Task directions:
Only an exact repetition of all the entries will be accepted.

--

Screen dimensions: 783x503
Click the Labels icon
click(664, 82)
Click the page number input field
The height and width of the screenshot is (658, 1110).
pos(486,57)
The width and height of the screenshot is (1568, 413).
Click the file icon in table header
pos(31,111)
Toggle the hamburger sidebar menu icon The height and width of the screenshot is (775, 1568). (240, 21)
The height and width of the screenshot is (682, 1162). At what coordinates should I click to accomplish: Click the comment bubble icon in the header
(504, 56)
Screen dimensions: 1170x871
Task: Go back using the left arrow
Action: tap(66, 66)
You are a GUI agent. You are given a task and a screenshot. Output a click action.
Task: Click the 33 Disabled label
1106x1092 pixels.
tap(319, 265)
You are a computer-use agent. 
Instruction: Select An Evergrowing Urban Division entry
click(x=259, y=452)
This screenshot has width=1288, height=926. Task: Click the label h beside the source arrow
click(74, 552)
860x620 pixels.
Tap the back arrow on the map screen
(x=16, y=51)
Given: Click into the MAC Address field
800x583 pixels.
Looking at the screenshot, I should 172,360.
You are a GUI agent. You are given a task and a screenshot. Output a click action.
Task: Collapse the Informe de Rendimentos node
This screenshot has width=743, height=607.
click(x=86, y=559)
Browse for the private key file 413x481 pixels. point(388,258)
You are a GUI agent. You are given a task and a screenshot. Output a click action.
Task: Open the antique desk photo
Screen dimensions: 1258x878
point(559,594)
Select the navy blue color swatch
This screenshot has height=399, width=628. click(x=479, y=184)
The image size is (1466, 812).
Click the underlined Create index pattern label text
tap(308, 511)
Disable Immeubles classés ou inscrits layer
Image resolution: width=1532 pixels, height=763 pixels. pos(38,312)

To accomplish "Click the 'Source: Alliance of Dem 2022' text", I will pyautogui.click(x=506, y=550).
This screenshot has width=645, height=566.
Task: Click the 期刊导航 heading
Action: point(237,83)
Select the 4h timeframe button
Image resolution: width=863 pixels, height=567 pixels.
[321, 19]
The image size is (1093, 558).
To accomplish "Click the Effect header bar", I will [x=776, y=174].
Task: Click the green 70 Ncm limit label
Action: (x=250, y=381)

--

Solved problem:
Screen dimensions: 783x503
Click the Labels icon
click(664, 82)
Click the page number input field
The height and width of the screenshot is (658, 1110).
pos(486,57)
The width and height of the screenshot is (1568, 413).
Click the file icon in table header
pos(31,111)
Toggle the hamburger sidebar menu icon The height and width of the screenshot is (775, 1568). (240, 21)
The height and width of the screenshot is (682, 1162). At what coordinates should I click to accomplish: Click the comment bubble icon in the header
(504, 56)
Screen dimensions: 1170x871
Task: Go back using the left arrow
Action: tap(66, 66)
You are a GUI agent. You are given a task and a screenshot. Output a click action.
Task: Click the 33 Disabled label
1106x1092 pixels.
tap(319, 265)
You are a computer-use agent. 
Instruction: Select An Evergrowing Urban Division entry
click(x=259, y=452)
This screenshot has width=1288, height=926. Task: Click the label h beside the source arrow
click(74, 552)
860x620 pixels.
Tap the back arrow on the map screen
(x=16, y=51)
Given: Click into the MAC Address field
800x583 pixels.
Looking at the screenshot, I should 172,360.
You are a GUI agent. You are given a task and a screenshot. Output a click action.
Task: Collapse the Informe de Rendimentos node
This screenshot has width=743, height=607.
click(x=86, y=559)
Browse for the private key file 413x481 pixels. point(388,258)
You are a GUI agent. You are given a task and a screenshot. Output a click action.
Task: Open the antique desk photo
Screen dimensions: 1258x878
point(559,594)
Select the navy blue color swatch
This screenshot has height=399, width=628. click(x=479, y=184)
The image size is (1466, 812).
Click the underlined Create index pattern label text
tap(308, 511)
Disable Immeubles classés ou inscrits layer
Image resolution: width=1532 pixels, height=763 pixels. pos(38,312)

To accomplish "Click the 'Source: Alliance of Dem 2022' text", I will pyautogui.click(x=506, y=550).
This screenshot has width=645, height=566.
Task: Click the 期刊导航 heading
Action: point(237,83)
Select the 4h timeframe button
Image resolution: width=863 pixels, height=567 pixels.
[321, 19]
The image size is (1093, 558).
To accomplish "Click the Effect header bar", I will [x=776, y=174].
Task: Click the green 70 Ncm limit label
Action: (x=250, y=381)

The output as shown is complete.